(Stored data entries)
• • •

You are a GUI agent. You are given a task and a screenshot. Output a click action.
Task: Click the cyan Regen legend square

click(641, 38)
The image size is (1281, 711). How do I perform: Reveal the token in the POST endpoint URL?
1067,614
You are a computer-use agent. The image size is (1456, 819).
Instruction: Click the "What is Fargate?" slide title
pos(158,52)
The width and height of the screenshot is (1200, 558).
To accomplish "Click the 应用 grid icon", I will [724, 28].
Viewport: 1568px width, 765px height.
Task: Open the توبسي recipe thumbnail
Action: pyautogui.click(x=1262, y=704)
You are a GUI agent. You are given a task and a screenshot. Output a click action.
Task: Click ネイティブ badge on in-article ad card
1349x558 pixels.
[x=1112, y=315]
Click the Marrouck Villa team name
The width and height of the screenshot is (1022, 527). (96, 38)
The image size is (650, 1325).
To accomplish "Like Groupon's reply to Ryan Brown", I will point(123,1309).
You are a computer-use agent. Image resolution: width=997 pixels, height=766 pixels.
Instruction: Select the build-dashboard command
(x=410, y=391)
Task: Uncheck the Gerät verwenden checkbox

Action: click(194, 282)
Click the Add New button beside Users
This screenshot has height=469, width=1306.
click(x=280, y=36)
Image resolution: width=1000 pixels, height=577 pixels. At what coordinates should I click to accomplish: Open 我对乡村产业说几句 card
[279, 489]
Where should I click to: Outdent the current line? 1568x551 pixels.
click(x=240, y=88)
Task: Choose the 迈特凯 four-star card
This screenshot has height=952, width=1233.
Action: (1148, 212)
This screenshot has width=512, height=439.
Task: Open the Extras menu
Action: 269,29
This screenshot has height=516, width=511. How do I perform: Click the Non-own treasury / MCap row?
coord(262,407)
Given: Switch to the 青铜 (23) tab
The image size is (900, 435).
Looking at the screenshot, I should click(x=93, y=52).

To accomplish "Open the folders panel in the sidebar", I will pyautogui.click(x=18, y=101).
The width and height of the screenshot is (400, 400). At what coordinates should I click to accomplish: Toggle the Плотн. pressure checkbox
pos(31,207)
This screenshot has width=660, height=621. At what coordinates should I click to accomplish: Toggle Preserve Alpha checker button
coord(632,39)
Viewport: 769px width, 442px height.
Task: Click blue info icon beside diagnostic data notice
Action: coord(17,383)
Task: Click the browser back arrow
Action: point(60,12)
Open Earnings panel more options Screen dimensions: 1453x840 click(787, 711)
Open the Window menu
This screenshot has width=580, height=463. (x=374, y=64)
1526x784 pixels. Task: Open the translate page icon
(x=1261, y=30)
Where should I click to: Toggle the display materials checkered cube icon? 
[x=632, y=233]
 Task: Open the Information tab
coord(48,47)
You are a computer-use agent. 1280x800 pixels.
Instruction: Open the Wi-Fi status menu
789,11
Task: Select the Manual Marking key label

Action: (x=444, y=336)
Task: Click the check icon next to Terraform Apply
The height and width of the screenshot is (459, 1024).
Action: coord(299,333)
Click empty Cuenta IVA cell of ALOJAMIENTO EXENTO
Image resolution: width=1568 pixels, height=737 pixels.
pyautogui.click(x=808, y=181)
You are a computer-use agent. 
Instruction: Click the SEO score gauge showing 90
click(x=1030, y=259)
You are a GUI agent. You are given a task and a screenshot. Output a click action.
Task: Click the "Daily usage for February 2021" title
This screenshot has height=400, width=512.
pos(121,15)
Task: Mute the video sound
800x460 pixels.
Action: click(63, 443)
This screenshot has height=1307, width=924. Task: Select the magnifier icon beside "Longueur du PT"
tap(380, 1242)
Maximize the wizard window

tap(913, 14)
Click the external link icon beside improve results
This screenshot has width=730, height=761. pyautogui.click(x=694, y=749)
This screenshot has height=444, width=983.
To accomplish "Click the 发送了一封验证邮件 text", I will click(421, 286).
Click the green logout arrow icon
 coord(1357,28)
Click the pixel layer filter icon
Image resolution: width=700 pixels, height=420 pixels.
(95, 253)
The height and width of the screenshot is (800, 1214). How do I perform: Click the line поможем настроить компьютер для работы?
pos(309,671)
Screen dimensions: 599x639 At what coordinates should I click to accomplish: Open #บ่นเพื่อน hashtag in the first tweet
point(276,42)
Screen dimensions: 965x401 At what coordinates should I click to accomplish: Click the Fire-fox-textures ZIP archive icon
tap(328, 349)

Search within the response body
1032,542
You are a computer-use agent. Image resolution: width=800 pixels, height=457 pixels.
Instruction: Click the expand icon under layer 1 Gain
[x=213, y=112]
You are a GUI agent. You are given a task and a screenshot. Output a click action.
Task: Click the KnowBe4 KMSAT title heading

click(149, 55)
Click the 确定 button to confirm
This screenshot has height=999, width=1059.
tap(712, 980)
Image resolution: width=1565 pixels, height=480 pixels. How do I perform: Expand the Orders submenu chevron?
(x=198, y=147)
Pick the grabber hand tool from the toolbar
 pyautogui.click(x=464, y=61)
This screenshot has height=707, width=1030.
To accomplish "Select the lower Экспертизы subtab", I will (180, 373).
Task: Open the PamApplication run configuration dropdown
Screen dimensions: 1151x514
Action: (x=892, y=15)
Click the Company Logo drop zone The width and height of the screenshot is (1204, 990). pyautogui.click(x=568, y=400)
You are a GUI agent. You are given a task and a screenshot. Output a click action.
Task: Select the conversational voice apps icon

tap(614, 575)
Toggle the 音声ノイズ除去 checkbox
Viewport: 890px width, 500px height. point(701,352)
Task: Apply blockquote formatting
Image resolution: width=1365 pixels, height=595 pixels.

• • •

§ **Your objective**: Copy the lines from the start of the data verbatim, stopping after the line containing "The width and height of the screenshot is (1200, 558).".

§ **Finished exercise**:
You are a GUI agent. You are given a task and a screenshot. Output a click action.
Task: Click the cyan Regen legend square

click(641, 38)
The image size is (1281, 711). How do I perform: Reveal the token in the POST endpoint URL?
1067,614
You are a computer-use agent. The image size is (1456, 819).
Instruction: Click the "What is Fargate?" slide title
pos(158,52)
The width and height of the screenshot is (1200, 558).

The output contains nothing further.